The closing of a chemistry lab at the U of C is usually an opportunity for the acquisition of hand-me-downs by faculty and students in the department. This tradition offers them the chance to obtain items that assist their studies, serving as a charitable way of reusing materials that would otherwise be discarded.
Normally, labs close on an individual basis and the redistribution of materials occurs on a small scale. The pending renovations of the Searle Chemistry Laboratory, however, resulted in the simultaneous closing of many labs. The large number of labs with materials to spare attracted some uninvited members of the University community, unintentionally creating a chaotic free-for-all.
Stringent considerations for safety and security were not made by either facilities staff or chemistry department faculty, who assumed that only those trained to handle chemical materials and respect lab facilities would be present. Somewhere along the way, however, word about the Searle open house traveled beyond this intended audience, and the results were both unsafe and embarrassing. Undergraduate students made off with dangerous chemicals, such as a kilo of sodium, as well as syringes, fire extinguishers, and a half-bottle of scotch. Other materials were carted off for the wasteful wiles of Scav Hunt. These students showed little respect for the facility, and soon Searle was trashed.
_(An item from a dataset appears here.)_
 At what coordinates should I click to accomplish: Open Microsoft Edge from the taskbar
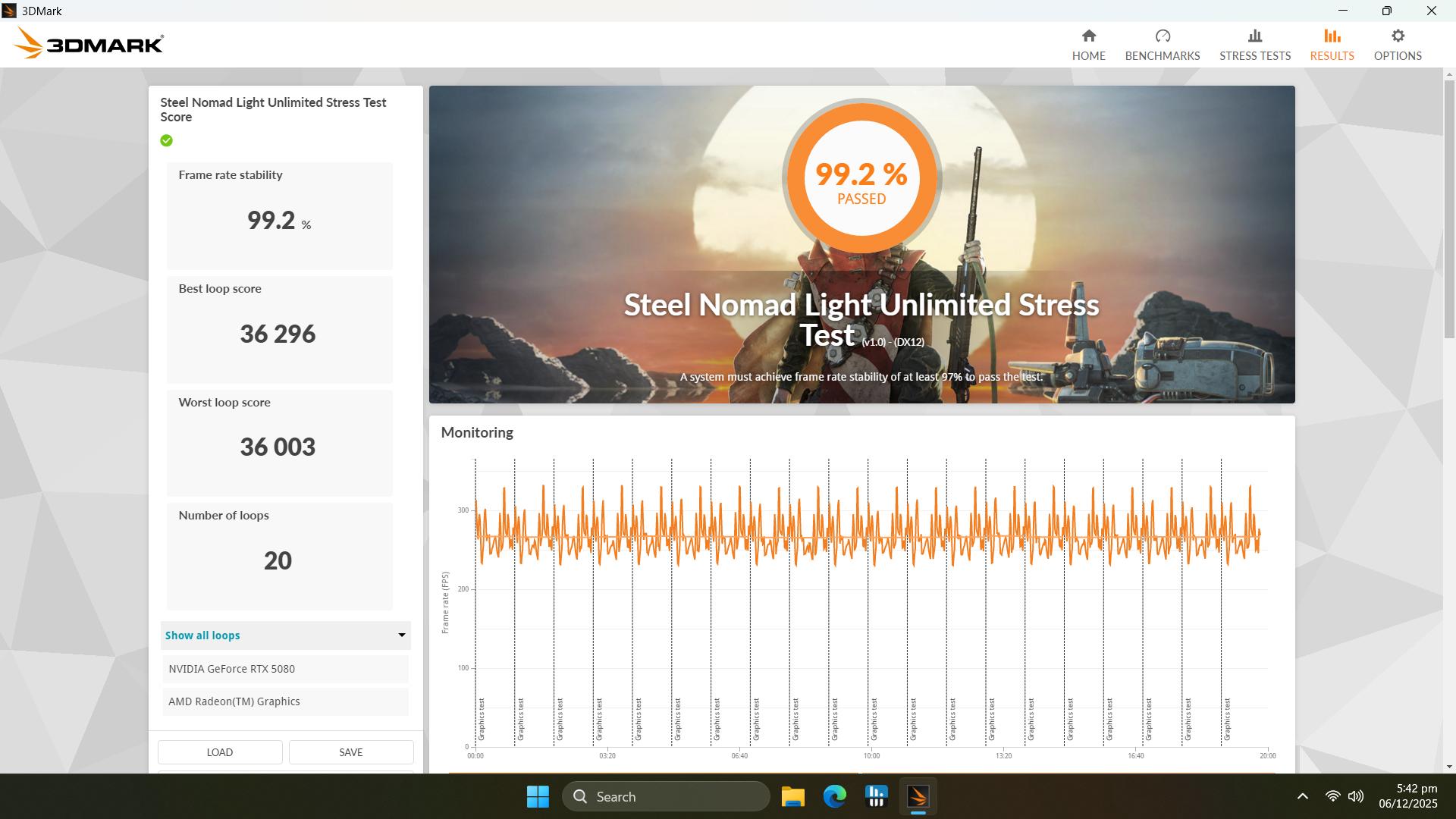pos(834,796)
While the chemistry department does not condone the behavior at Searle last week, the mediocre safety measures practiced at the open house are nonetheless disconcerting. The University should be more careful with materials that are biologically or chemically hazardous. It is the practice of many labs to donate materials to Chicago Public Schools, and this would have been a better option for the large quantity of Searle materials that needed new homes.
The open house is not a poor tradition. Who better than a U of C student to treasure outdated 1950s textbooks, obsolete computer parts, and obscure paraphernalia like a rotating party light? But such a giveaway should be conducted with the professionalism that is expected of a world-class institution. For almost two weeks now, ground-level windows on Ellis Avenue have enabled prospies traipsing by to peer into the wasteland of Searle and form a bad impression of the U of C. If the intention is for glassware, furniture, and lab coats to be inherited by academically motivated science students and faculty, the University must ensure that this is what actually happens.